Ethanol produces corticotropin-releasing factor receptor-dependent enhancement of spontaneous glutamatergic transmission in the mouse central amygdala.Alcohol Clin Exp Res 2015; 39(11):2154-62AC
Ethanol (EtOH) modulation of central amygdala (CeA) neurocircuitry plays a key role in the development of alcoholism via activation of the corticotropin-releasing factor (CRF) receptor (CRFR) system. Previous work has predominantly focused on EtOH × CRF interactions on the CeA GABA circuitry; however, our laboratory recently showed that CRF enhances CeA glutamatergic transmission.
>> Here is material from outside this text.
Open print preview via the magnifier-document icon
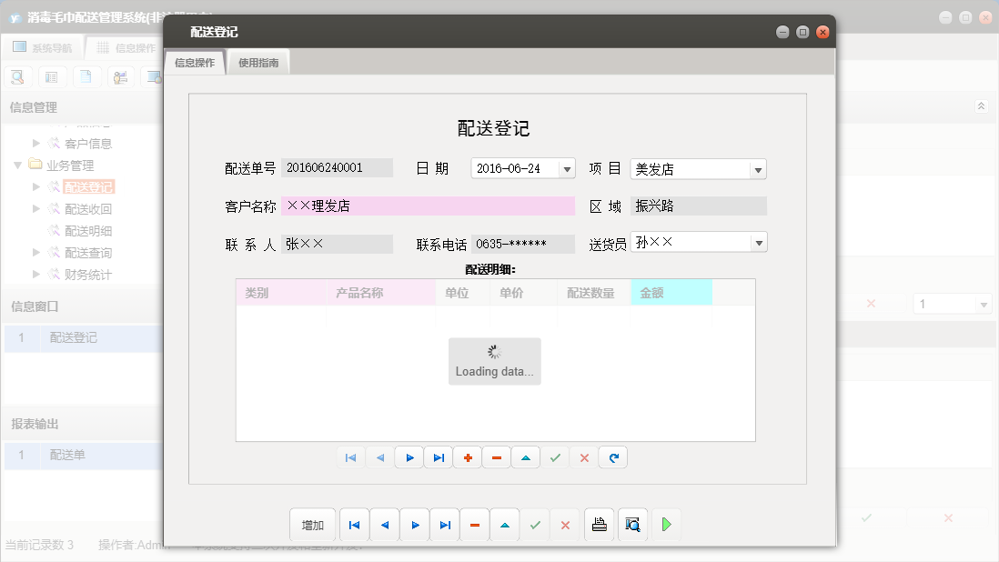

Therefore, this study sought to determine whether EtOH modulates CeA glutamate transmission via activation of CRF signaling.
The effects of EtOH on spontaneous excitatory postsynaptic currents (sEPSCs) and basal resting membrane potentials were examined via standard electrophysiology methods in adult male C57BL/6J mice. Local ablation of CeA CRF neurons (CRF(CeAhDTR)) was achieved by targeting the human diphtheria toxin receptor (hDTR) to CeA CRF neurons with an adeno-associated virus. Ablation was quantified post hoc with confocal microscopy. Genetic targeting of the diphtheria toxin active subunit to CRF neurons (CRF(DTA) mice) ablated CRF neurons throughout the central nervous system, as assessed by quantitative reverse transcriptase polymerase chain reaction quantification of CRF mRNA.
Acute bath application of EtOH significantly increased sEPSC frequency in a concentration-dependent manner in CeA neurons, and this effect was blocked by pretreatment of co-applied CRFR1 and CRFR2 antagonists. In experiments utilizing a CRF-tomato reporter mouse, EtOH did not significantly alter the basal membrane potential of CeA CRF neurons. The ability of EtOH to enhance CeA sEPSC frequency was not altered in CRF(CeAhDTR) mice despite a ~78% reduction in CeA CRF cell counts. The ability of EtOH to enhance CeA sEPSC frequency was also not altered in the CRF(DTA) mice despite a 3-fold reduction in CRF mRNA levels.
These findings demonstrate that EtOH enhances spontaneous glutamatergic transmission in the CeA via a CRFR-dependent mechanism. Surprisingly, our data suggest that this action may not require endogenous CRF.